— Aim of the exercise —
Write out every line of the listing starting at the one containing "Brasil (36, 15)" and ending at the one containing "Deluxe Resorts (56, 247)", including both, exactly as they appear.

* BEGIN Given information *

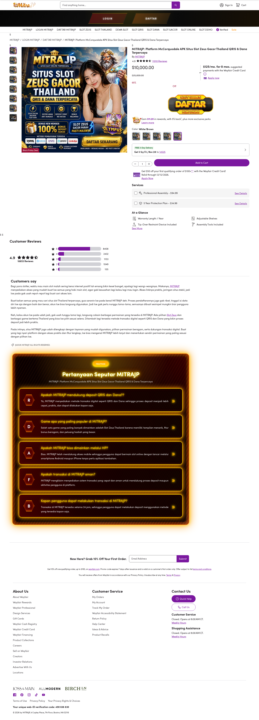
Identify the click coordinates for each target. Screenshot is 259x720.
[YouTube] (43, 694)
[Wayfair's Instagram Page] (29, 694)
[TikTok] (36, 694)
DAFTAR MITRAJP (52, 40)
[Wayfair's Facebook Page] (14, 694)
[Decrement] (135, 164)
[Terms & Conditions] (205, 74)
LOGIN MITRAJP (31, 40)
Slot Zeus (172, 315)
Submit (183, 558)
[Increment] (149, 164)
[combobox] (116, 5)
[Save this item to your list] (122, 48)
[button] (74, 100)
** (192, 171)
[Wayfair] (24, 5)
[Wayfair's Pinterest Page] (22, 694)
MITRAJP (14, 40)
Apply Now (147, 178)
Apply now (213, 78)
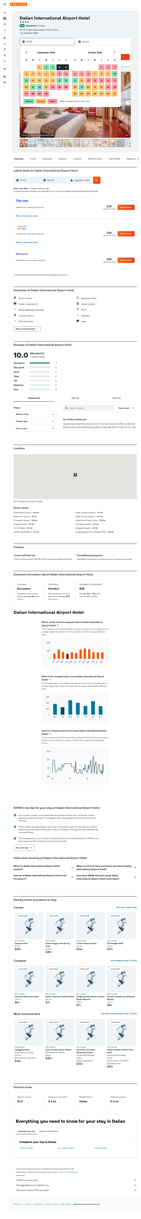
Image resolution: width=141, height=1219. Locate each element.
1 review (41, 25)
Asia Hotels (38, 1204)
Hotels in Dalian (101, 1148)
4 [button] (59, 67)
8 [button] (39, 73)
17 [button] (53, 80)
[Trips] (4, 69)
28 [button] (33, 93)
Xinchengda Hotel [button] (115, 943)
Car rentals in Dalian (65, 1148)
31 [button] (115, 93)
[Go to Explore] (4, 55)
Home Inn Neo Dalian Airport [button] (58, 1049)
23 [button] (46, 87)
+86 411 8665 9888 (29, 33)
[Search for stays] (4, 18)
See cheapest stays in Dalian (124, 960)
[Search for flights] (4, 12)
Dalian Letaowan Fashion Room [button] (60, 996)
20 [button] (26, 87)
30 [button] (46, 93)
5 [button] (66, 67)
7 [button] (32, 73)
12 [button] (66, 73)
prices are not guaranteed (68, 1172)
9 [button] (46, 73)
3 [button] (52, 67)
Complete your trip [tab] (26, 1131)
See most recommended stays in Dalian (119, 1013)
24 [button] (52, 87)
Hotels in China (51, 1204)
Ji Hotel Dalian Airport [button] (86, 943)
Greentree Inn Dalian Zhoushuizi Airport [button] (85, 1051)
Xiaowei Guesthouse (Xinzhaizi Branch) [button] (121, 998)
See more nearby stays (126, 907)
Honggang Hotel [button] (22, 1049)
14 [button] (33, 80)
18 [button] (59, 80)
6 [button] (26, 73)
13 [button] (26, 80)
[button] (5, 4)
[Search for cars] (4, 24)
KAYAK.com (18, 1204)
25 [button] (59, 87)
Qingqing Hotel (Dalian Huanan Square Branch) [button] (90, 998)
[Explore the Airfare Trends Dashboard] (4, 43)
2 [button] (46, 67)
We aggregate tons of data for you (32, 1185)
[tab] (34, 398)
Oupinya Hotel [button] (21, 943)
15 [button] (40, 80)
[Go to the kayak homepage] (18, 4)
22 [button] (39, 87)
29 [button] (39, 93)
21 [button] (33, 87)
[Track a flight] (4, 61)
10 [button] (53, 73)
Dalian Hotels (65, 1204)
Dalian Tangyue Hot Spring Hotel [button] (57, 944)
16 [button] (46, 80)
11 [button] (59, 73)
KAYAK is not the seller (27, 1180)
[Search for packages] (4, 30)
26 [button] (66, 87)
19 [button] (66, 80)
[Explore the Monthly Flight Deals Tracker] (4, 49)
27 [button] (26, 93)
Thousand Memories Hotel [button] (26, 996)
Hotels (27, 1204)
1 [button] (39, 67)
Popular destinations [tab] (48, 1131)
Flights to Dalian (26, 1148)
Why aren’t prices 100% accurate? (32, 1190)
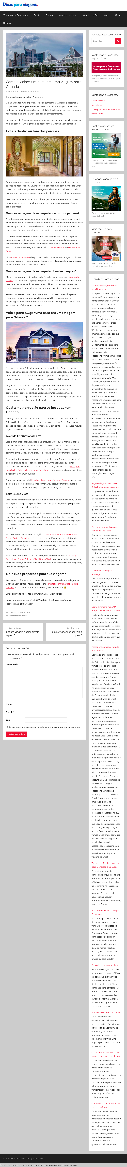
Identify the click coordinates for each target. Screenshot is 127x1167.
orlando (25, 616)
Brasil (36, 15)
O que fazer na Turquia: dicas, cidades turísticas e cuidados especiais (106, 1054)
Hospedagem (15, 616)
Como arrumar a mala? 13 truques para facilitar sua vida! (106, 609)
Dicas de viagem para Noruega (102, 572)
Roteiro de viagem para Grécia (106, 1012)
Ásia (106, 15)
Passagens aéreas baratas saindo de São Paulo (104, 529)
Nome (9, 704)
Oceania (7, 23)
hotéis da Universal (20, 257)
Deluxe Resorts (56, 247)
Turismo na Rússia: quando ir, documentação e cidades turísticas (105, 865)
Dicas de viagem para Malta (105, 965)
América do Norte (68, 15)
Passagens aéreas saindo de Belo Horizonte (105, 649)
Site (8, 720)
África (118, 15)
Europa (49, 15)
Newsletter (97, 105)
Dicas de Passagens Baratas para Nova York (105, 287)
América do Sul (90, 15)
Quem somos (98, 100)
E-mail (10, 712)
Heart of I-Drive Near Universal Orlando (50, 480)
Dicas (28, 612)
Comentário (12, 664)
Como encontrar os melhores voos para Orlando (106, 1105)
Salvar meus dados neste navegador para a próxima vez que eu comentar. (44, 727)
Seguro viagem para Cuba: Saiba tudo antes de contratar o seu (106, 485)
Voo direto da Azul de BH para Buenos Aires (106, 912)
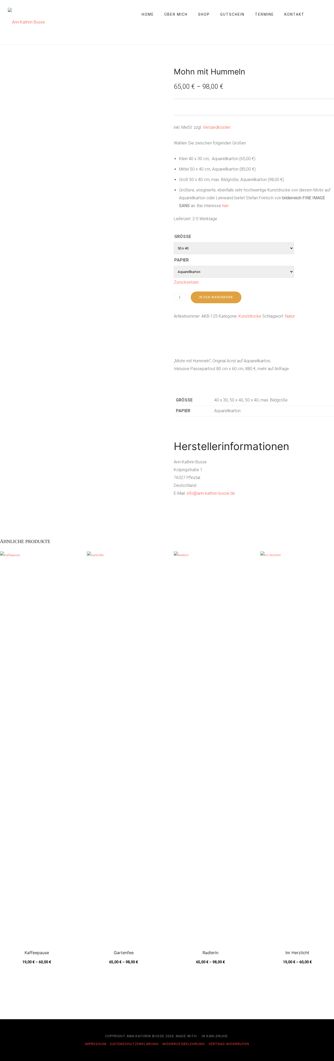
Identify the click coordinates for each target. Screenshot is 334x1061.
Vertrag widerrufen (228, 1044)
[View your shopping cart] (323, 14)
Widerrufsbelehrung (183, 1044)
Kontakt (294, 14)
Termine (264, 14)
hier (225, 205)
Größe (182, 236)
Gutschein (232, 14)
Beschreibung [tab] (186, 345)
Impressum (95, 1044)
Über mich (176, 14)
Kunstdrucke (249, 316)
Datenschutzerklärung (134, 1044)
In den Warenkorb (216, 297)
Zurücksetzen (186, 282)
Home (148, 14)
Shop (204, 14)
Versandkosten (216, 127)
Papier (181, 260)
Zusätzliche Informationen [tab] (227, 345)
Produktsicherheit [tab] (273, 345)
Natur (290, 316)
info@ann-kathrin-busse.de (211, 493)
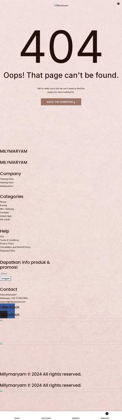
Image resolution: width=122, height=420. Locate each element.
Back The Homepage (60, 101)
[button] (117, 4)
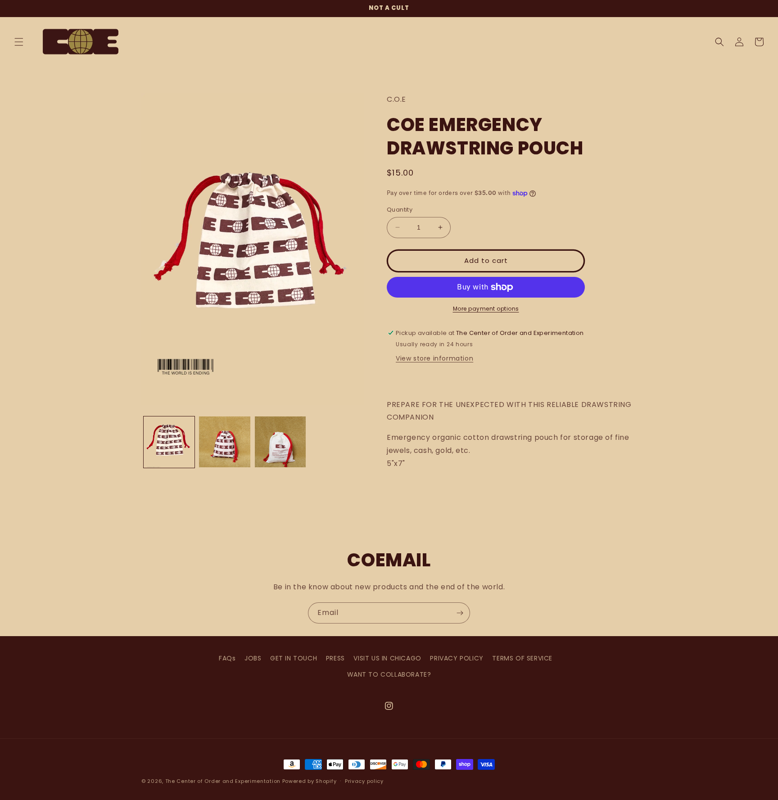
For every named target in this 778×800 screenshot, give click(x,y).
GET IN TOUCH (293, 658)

* END Given information *

— Task output —
Brasil (36, 15)
O que fazer na Turquia: dicas, cidades turísticas e cuidados especiais (106, 1054)
Hospedagem (15, 616)
Como arrumar a mala? 13 truques para facilitar sua vida! (106, 609)
Dicas de viagem para Noruega (102, 572)
Roteiro de viagem para Grécia (106, 1012)
Ásia (106, 15)
Passagens aéreas baratas saindo de São Paulo (104, 529)
Nome (9, 704)
Oceania (7, 23)
hotéis da Universal (20, 257)
Deluxe Resorts (56, 247)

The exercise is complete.